Na ilha de Golem Grad, no lago Prespa, na Macedônia do Norte, há quase 1.000 tartarugas-de-Hermann. O problema: para cada fêmea, há 19 machos. O resultado é tão extremo que os cientistas o documentaram durante 16 anos antes de publicá-lo na revista Ecology Letters: as fêmeas fogem da perseguição sexual constante e, quando chegam à beira do penhasco, não param. Elas se atiram no vazio.

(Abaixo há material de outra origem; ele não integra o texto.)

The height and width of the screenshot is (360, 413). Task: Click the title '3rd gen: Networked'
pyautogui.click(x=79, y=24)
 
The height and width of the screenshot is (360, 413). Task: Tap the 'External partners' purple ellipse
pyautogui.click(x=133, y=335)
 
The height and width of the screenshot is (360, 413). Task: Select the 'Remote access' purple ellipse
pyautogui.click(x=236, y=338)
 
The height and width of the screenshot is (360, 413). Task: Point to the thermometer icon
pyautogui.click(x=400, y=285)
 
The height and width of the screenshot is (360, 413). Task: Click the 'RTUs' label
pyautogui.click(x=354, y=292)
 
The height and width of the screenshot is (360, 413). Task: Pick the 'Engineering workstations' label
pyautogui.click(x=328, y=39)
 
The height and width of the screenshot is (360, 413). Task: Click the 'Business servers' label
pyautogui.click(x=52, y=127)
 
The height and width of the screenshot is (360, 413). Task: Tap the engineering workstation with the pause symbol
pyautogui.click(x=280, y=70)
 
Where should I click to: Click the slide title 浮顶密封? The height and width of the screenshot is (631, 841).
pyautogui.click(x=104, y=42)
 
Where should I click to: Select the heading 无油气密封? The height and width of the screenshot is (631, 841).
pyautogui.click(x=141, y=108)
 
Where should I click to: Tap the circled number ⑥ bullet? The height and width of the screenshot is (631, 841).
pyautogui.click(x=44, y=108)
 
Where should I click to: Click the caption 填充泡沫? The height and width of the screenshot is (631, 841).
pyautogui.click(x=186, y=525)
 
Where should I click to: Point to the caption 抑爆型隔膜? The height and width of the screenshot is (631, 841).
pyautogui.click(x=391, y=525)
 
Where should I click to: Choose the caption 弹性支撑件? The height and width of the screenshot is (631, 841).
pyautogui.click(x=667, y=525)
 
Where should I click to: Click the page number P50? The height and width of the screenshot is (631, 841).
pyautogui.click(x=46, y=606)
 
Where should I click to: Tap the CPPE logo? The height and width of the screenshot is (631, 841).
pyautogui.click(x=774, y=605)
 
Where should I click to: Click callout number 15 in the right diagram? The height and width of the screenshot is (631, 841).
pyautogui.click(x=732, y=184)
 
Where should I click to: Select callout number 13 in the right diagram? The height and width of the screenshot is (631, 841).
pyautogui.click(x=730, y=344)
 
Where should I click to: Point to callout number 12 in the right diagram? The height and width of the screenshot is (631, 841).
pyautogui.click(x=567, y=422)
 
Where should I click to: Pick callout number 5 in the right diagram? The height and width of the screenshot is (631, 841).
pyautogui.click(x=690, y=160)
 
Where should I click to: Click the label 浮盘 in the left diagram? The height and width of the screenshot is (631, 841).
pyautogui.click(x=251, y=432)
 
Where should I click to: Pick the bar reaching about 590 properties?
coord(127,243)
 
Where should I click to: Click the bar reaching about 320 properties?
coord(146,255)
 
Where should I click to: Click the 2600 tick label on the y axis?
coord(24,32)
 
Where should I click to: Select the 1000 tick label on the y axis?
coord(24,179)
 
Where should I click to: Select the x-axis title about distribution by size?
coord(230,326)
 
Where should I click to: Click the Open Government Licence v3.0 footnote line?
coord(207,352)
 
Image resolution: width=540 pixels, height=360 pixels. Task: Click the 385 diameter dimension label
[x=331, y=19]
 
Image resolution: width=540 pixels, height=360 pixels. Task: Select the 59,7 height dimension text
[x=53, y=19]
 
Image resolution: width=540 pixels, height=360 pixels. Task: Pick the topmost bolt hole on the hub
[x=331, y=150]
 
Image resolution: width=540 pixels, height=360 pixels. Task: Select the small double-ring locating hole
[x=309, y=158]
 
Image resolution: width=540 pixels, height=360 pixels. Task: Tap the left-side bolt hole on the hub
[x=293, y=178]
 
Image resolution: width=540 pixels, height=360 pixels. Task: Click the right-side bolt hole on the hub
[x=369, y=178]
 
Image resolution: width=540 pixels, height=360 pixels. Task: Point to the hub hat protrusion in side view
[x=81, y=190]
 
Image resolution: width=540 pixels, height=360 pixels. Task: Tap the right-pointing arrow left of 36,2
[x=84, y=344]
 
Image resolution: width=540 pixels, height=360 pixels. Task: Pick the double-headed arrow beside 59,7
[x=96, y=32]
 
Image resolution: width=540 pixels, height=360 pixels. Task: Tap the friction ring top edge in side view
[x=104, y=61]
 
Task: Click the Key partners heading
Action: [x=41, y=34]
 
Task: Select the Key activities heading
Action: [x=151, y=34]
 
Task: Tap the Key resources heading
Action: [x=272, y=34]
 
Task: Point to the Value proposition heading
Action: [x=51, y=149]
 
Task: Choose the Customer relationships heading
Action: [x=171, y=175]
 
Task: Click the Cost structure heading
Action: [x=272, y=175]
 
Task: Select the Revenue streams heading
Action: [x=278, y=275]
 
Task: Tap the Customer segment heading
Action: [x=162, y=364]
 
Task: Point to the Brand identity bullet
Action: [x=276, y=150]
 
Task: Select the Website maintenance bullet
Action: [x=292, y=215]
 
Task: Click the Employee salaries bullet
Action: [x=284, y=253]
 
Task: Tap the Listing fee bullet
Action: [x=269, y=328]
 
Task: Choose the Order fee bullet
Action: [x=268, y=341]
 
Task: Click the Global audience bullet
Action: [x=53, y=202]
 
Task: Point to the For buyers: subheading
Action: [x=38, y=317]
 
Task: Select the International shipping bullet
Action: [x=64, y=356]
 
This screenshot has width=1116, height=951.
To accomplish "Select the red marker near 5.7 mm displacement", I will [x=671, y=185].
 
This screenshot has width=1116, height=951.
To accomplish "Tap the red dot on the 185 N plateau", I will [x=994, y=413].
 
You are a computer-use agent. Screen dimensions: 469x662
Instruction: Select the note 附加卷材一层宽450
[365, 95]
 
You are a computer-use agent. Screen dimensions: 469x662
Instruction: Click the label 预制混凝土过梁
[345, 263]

Não é uma metáfora. Uma fêmea monitorada com GPS registrou uma aceleração súbita pouco antes de despencar; o casco bateu nas rochas com fraturas. Em experimentos com bordas simuladas, as tartarugas-fêmeas de Golem Grad continuaram avançando quando estavam sendo perseguidas, enquanto as do continente freavam antes de cair. A pressão coletiva dos machos chegou até a alterar esse instinto básico de sobrevivência. 🐢
O ecólogo Dragan Arsovski, que iniciou o monitoramento em 2008, e sua equipe descrevem o processo como um ‘vórtice de extinção’: menos fêmeas geram mais pressão proporcional dos machos, o que mata mais fêmeas, o que aumenta ainda mais a pressão. É um ciclo sem saída, e a projeção já tem nome e ano: a última fêmea da ilha morrerá em 2083. É o primeiro caso desse tipo documentado na natureza sem qualquer intervenção humana.